Available data:
==================================================
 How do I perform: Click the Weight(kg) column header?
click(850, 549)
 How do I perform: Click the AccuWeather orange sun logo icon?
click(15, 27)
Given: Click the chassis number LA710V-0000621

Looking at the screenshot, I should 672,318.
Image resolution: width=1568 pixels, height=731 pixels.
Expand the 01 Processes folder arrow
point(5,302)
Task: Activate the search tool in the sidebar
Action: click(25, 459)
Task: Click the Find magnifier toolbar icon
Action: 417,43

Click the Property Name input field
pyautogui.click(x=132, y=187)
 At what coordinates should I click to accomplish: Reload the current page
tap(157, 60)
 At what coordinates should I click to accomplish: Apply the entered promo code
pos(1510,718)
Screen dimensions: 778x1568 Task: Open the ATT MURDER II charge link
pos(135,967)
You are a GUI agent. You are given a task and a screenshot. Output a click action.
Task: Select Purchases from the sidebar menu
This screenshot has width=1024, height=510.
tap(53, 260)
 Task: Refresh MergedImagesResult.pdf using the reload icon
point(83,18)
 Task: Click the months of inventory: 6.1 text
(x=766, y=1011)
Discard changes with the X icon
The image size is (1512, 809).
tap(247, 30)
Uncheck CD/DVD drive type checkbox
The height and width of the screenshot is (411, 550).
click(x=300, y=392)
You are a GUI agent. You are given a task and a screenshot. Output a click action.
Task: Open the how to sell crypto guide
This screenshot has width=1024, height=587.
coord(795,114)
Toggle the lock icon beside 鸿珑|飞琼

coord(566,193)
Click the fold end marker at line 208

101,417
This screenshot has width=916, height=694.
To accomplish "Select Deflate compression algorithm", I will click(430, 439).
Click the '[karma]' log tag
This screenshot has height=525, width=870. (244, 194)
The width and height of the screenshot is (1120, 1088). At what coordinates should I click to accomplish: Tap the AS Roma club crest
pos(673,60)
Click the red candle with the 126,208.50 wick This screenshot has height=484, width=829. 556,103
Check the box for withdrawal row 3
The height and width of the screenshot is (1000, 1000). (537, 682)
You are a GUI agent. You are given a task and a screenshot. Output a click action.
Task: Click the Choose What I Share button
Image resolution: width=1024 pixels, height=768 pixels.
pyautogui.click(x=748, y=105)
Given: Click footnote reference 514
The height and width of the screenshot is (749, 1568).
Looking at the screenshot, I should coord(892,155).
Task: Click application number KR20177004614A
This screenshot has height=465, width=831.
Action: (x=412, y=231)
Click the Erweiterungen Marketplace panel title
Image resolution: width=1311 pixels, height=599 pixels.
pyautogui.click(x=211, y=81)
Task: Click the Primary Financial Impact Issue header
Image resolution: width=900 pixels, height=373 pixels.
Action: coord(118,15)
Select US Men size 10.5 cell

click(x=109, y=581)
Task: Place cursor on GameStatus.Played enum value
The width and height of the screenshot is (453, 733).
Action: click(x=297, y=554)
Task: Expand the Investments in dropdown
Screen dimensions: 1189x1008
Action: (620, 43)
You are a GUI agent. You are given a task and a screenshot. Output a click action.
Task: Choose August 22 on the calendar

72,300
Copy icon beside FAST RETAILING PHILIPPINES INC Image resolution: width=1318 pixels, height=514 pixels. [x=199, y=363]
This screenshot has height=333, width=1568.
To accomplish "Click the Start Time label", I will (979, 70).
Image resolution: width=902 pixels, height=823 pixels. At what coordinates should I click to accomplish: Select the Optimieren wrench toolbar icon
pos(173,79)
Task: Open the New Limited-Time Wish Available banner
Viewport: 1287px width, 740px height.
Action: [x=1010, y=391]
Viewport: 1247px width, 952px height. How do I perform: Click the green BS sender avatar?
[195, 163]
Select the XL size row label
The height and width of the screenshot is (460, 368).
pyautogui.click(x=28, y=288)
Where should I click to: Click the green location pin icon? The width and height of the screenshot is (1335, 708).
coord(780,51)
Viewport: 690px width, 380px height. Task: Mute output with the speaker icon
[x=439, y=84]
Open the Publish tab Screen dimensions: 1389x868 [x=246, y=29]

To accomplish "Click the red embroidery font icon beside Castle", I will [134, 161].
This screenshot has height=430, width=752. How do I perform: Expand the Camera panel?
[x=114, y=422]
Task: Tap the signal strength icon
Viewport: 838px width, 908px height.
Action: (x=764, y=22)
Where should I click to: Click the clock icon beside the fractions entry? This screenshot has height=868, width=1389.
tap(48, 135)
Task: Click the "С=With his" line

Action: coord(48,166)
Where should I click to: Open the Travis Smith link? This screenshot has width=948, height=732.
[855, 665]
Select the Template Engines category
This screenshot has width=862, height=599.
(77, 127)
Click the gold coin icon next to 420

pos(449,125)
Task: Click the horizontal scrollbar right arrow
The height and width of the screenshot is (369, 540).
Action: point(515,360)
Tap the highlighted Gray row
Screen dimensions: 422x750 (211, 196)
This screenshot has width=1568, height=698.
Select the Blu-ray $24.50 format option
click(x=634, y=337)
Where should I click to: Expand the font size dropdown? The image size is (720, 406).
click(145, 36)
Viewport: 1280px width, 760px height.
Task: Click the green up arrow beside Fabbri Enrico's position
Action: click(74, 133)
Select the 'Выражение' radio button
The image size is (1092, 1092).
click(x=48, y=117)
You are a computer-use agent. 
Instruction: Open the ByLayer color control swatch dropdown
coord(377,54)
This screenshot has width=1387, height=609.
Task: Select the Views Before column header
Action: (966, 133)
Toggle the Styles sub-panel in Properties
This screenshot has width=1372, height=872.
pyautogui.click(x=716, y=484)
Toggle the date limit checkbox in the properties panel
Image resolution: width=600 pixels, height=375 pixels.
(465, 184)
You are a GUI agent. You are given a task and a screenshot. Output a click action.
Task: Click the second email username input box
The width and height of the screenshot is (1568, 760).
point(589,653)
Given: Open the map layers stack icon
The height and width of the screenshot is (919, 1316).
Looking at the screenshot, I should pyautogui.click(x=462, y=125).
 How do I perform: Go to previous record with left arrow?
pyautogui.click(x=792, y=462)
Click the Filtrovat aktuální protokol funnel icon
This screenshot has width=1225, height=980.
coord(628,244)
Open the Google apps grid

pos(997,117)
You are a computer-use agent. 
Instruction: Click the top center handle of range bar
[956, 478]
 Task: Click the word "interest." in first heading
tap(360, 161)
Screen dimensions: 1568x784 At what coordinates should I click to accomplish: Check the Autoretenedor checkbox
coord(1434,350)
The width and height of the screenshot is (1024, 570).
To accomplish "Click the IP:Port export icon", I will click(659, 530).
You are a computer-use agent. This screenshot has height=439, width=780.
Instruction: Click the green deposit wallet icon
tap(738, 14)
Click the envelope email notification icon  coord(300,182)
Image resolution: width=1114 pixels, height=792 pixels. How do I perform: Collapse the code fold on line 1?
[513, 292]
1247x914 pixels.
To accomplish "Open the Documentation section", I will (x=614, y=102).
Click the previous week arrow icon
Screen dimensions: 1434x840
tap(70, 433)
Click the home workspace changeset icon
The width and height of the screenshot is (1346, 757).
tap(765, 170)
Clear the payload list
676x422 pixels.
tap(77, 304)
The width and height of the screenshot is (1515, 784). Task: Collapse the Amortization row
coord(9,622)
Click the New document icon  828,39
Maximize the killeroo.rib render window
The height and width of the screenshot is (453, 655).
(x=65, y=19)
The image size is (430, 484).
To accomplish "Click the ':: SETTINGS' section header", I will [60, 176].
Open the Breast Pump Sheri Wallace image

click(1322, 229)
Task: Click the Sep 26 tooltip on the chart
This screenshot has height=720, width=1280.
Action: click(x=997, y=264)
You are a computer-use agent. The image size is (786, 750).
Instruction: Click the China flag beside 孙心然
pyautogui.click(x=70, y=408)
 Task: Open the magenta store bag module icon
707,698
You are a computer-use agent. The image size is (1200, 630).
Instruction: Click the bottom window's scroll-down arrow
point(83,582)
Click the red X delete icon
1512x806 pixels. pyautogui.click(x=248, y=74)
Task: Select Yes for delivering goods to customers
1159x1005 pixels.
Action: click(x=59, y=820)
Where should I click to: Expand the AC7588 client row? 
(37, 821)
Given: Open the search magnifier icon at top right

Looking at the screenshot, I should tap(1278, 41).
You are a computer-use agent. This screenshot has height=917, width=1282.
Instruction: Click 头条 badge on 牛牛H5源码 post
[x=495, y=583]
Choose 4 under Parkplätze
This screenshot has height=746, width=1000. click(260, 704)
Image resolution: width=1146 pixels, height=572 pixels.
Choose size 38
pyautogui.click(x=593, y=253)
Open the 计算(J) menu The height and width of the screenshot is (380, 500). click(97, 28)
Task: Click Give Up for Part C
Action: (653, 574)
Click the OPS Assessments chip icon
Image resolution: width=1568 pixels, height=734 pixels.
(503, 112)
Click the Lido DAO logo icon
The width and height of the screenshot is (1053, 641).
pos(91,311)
==================================================
Exercise goal: With the first line of the material as the start and the line containing "Image resolution: width=1568 pixels, height=731" as the end, repeat that span exactly and add nothing.

Reply:
 How do I perform: Click the Weight(kg) column header?
click(850, 549)
 How do I perform: Click the AccuWeather orange sun logo icon?
click(15, 27)
Given: Click the chassis number LA710V-0000621

Looking at the screenshot, I should 672,318.
Image resolution: width=1568 pixels, height=731 pixels.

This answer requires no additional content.